** Records from a data collection **

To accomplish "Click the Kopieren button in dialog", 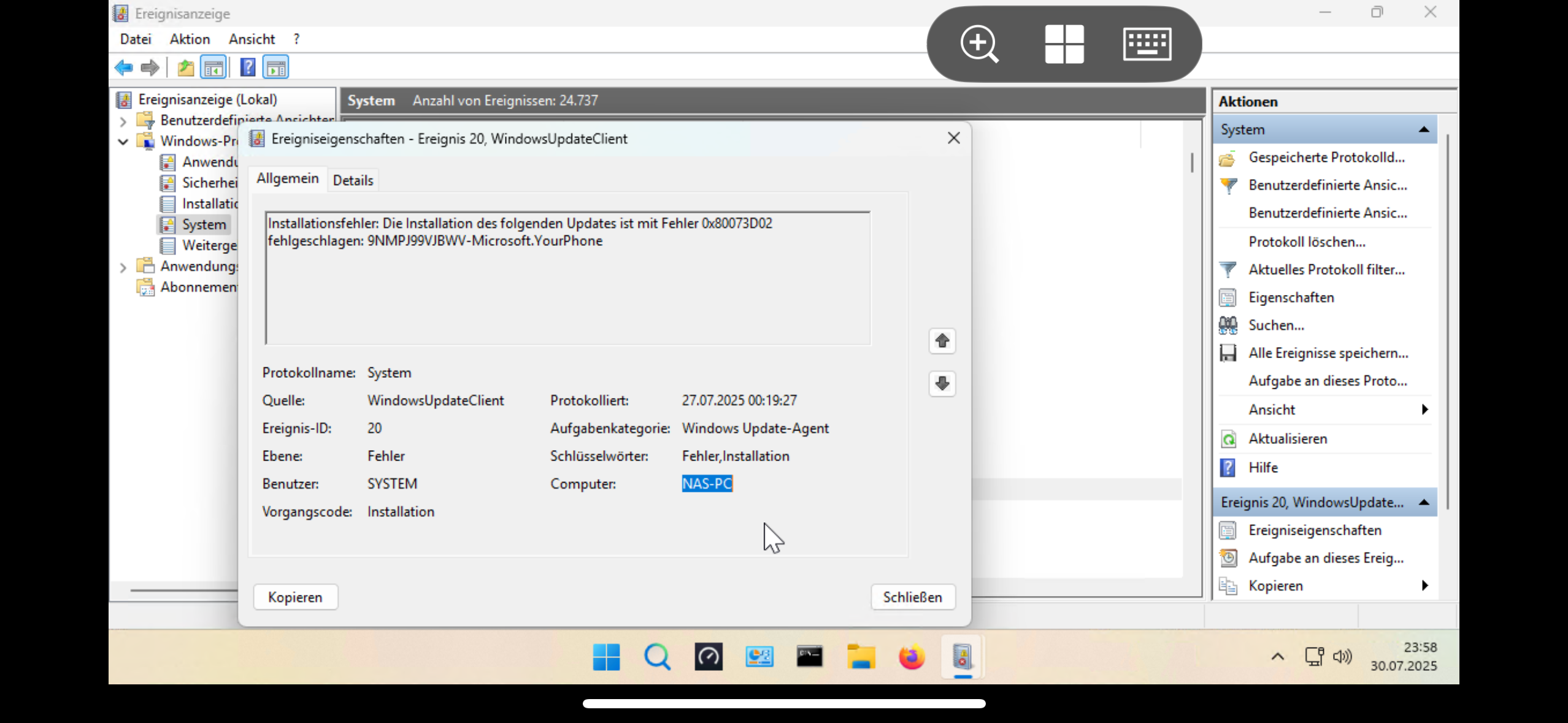I will [295, 597].
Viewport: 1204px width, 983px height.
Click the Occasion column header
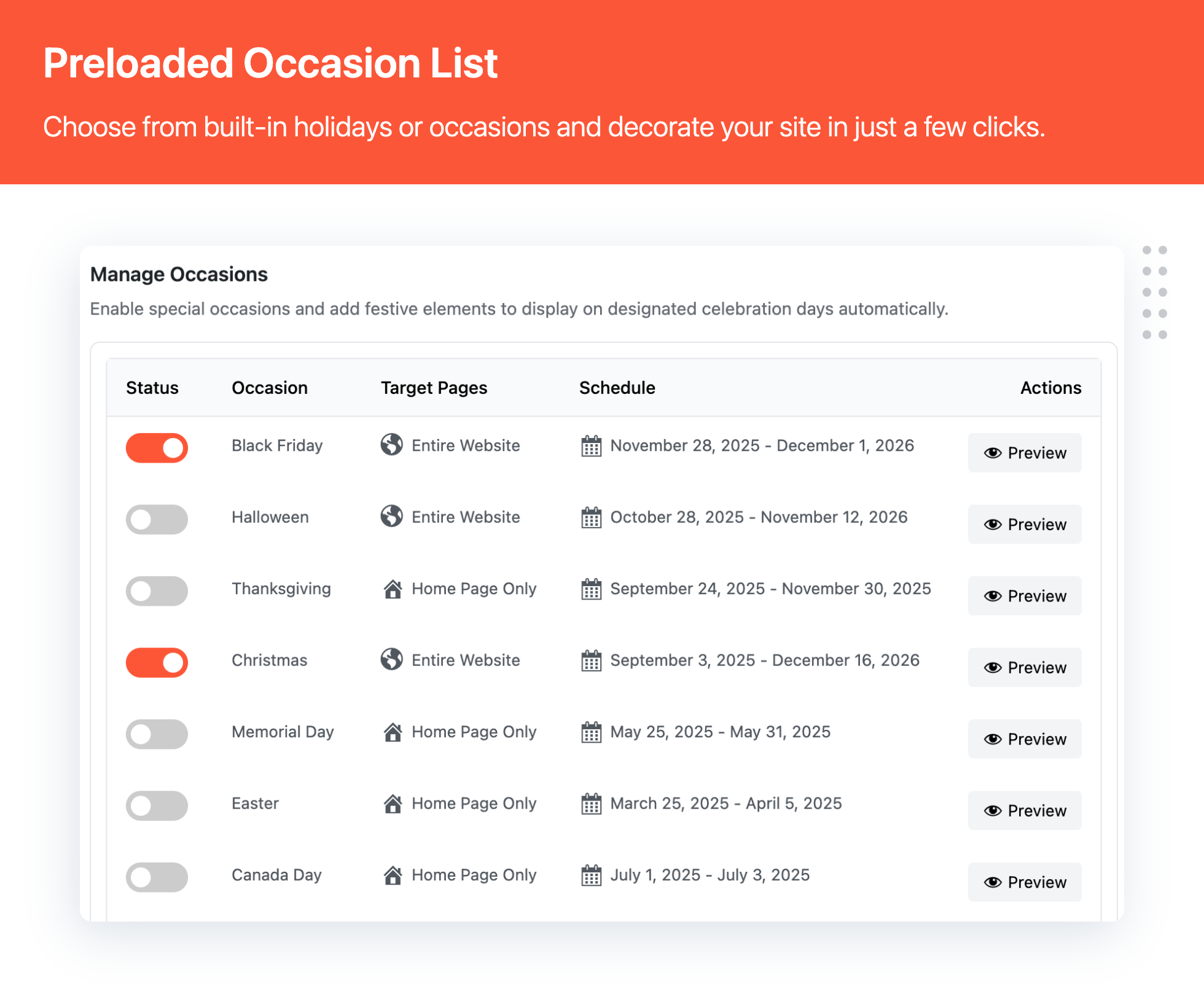(x=269, y=388)
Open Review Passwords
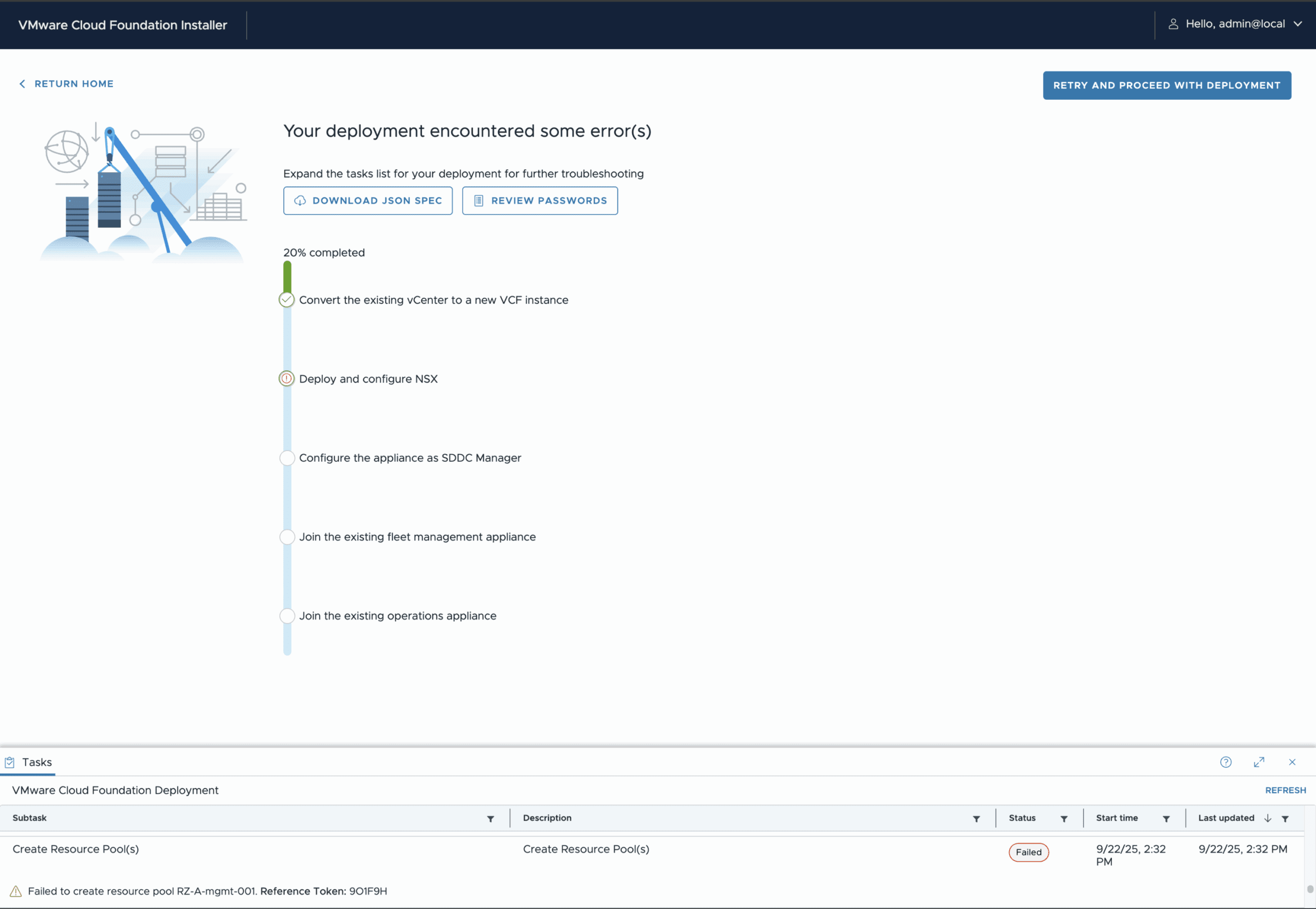The height and width of the screenshot is (909, 1316). coord(539,201)
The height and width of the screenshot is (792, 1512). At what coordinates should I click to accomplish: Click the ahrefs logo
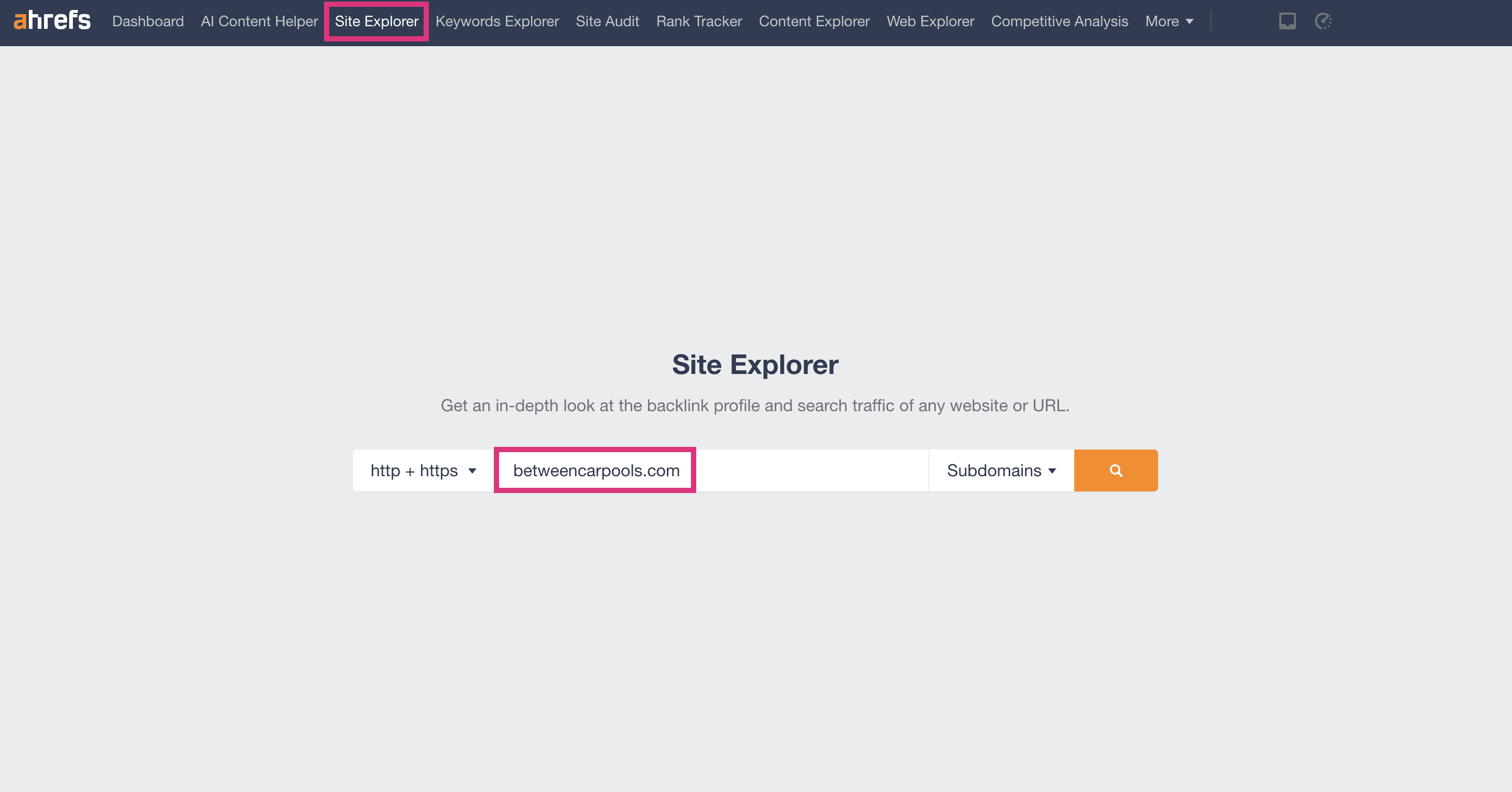coord(52,20)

** Work order **
Copy exactly the lines that begin at the one containing "Click the Occasion column header" and end at the last line of the records, both included, omitting the pictures.

** Reply **
Click the Occasion column header
(x=269, y=388)
Open Review Passwords
The height and width of the screenshot is (909, 1316). coord(539,201)
The height and width of the screenshot is (792, 1512). At what coordinates should I click to accomplish: Click the ahrefs logo
coord(52,20)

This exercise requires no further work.